O uso da estrutura e do poderio financeiro de uma grande empresa para influenciar o eleitorado configura abuso de poder econômico nas eleições, conduta que deve ser punida com a inelegibilidade dos responsáveis.

Ministro André Ramos Tavares aplicou precedente de Brusque (SC) sobre abuso de poder econômico
Com esse entendimento, o ministro André Ramos Tavares, do Tribunal Superior Eleitoral, declarou a inelegibilidade do prefeito de Santa Rosa (RS), Anderson Mantei (PP), de seu antecessor no cargo, Alcides Vicini (PP), e do empresário Luciano Hang.
A punição decorre de abuso de poder econômico praticado nas eleições de 2020. Mantei, que foi eleito naquele ano e reeleito ao cargo em 2024, pode permanecer na função.
Para os condenados, a implicação é não poderem ser eleitos pelo prazo de oito anos, contados desde 15 de novembro de 2020, data do primeiro turno das eleições. Isso os retira das eleições até 2028.

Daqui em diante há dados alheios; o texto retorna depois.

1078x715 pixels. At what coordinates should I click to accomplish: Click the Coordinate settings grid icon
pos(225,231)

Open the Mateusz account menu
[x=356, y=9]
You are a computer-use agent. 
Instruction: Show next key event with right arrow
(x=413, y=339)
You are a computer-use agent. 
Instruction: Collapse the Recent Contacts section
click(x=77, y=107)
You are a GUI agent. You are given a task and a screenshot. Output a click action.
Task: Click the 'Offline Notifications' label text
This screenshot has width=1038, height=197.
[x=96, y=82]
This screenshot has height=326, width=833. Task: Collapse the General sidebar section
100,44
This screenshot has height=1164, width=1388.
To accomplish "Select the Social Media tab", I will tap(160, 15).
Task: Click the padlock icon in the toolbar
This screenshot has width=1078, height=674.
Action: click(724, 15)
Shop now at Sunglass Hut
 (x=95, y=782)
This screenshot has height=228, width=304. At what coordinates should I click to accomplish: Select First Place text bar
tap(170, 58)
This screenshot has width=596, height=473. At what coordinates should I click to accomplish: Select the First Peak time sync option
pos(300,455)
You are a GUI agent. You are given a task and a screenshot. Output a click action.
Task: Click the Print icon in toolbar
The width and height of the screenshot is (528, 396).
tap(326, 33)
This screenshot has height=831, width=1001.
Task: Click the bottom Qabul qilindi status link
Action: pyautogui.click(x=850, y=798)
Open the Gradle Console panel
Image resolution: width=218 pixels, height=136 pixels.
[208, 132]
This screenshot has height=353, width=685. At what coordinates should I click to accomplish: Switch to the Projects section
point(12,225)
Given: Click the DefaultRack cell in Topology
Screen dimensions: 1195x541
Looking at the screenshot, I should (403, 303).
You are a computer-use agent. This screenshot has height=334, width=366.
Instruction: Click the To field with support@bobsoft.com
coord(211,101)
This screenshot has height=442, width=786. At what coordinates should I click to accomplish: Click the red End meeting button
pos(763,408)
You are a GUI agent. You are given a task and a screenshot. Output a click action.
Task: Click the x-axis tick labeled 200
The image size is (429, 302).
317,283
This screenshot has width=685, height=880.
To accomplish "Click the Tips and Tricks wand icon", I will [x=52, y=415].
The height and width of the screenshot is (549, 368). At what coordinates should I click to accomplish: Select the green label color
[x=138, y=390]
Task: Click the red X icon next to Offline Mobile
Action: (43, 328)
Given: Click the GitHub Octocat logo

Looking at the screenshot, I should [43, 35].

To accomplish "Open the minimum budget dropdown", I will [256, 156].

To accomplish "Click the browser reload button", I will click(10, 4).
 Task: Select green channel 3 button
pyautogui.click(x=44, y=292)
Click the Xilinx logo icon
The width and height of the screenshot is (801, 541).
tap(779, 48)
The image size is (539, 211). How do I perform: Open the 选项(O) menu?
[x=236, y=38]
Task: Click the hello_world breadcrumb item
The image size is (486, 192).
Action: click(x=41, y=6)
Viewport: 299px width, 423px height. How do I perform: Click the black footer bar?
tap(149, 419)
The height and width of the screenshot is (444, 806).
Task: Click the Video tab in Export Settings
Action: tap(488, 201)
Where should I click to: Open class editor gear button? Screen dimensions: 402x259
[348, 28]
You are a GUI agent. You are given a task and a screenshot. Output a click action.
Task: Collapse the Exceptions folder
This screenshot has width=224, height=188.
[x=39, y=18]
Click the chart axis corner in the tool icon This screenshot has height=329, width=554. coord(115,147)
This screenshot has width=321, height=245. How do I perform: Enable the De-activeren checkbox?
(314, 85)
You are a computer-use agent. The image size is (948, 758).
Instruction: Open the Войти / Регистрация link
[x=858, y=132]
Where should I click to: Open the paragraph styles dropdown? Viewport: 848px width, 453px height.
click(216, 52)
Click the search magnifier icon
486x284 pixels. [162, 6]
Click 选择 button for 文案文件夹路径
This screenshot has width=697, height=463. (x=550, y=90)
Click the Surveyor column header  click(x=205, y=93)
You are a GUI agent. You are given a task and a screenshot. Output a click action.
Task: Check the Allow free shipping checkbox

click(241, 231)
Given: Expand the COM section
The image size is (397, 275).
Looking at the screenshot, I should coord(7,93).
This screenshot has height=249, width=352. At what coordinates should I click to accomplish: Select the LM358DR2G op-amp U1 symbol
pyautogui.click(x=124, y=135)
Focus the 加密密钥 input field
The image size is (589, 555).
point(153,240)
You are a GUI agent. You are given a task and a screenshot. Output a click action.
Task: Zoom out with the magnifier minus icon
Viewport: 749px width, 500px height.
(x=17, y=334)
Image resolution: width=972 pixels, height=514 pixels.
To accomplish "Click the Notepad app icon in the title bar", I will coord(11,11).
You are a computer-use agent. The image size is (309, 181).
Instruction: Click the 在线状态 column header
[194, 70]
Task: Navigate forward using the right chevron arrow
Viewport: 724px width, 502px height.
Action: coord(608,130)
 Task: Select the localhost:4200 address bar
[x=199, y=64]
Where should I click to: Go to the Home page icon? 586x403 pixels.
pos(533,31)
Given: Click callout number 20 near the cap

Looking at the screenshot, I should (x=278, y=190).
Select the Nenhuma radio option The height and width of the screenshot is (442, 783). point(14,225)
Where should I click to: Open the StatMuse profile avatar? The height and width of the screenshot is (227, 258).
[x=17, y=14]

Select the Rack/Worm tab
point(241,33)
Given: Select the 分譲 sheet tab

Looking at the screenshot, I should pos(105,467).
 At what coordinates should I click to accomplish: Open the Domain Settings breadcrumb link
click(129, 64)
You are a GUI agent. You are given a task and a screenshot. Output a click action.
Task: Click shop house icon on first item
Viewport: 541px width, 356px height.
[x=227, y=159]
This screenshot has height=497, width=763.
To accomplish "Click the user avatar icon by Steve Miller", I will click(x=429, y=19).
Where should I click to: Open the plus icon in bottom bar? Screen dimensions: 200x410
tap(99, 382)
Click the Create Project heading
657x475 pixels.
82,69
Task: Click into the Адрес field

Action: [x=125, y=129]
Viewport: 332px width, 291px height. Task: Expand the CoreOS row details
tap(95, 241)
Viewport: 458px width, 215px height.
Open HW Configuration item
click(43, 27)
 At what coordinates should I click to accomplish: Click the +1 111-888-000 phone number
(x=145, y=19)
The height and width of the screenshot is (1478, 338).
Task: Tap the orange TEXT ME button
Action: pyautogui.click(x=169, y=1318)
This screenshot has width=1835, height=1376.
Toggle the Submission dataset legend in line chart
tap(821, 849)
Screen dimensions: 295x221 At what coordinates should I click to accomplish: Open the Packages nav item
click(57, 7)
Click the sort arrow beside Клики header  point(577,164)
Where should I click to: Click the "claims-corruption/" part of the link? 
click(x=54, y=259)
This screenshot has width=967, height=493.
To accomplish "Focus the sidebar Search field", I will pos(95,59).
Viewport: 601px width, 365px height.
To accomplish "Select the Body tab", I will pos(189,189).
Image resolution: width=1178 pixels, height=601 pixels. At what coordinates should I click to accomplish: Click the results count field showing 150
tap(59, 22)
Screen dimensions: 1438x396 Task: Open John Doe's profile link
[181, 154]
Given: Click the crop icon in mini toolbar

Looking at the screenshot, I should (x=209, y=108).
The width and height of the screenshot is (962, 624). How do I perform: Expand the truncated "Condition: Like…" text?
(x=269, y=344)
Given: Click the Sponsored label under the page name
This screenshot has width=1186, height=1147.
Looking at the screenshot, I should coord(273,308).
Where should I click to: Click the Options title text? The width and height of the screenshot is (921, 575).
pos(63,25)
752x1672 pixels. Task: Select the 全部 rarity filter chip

A condenação foi imposta em decisão monocrática. Ela já foi desafiada por embargos de declaração, ajuizados pelo advogado Guilherme Barcelos, sócio do escritório Barcelos Alarcon Advogados, que assumiu a defesa de Mantei.
Ele aponta omissões e contradições relacionadas à jurisprudência do TSE sobre a participação de influenciadores em campanhas eleitorais, especialmente quando não há contratação ou pagamento.
Força empresarial eleitoral
O abuso de poder econômico decorreu, segundo André Ramos Tavares, de um evento organizado pela campanha de Mantei, apoiado por Alcides Vicini e com participação de Luciano Hang.
O dono da rede de lojas Havan viajou ao local em seu avião particular, foi recebido por autoridades e candidatos e, às vésperas do pleito, fez pedidos de votos e condicionou a instalação de uma unidade em Santa Rosa à eleição de Mantei.
Para Tavares, é o mesmo modo de operação que levou à inelegibilidade de Hang em um caso julgado pelo TSE em 2023, referente às eleições de Brusque (SC), também em 2020.
“Dessa forma, não há outra conclusão a não ser reconhecer a quebra da isonomia do pleito em benefício dos candidatos recorridos, decorrente de abuso do poder econômico”, concluiu o ministro do TSE.
Para ele, a conduta do empresário não pode ser normalizada, como tentou fazer o Tribunal Regional Eleitoral do Rio Grande do Sul, que afastou a ocorrência do abuso de poder econômico.
“Essa relação espúria entre poder político e econômico é intolerável no campo eleitoral porque deslegitima o processo de livre escolha do eleitor, tendo em vista o uso exorbitante de recursos patrimoniais, sejam eles públicos ou privados”, destacou o ministro.
Gravidade reconhecida
No caso de Santa Rosa, a gravidade está patente porque a eleição de Mantei se deu por diferença de apenas 3,4 mil votos para o adversário, que foi duramente criticado por Hang durante o evento.
A inelegibilidade do prefeito eleito e de seu antecessor no cargo foi imposta levando em conta a participação ativa de ambos no evento. Por outro lado, o relator afastou a punição ao deputado federal Osmar Terra (MDB-RS), que esteve presente, mas de forma coadjuvante.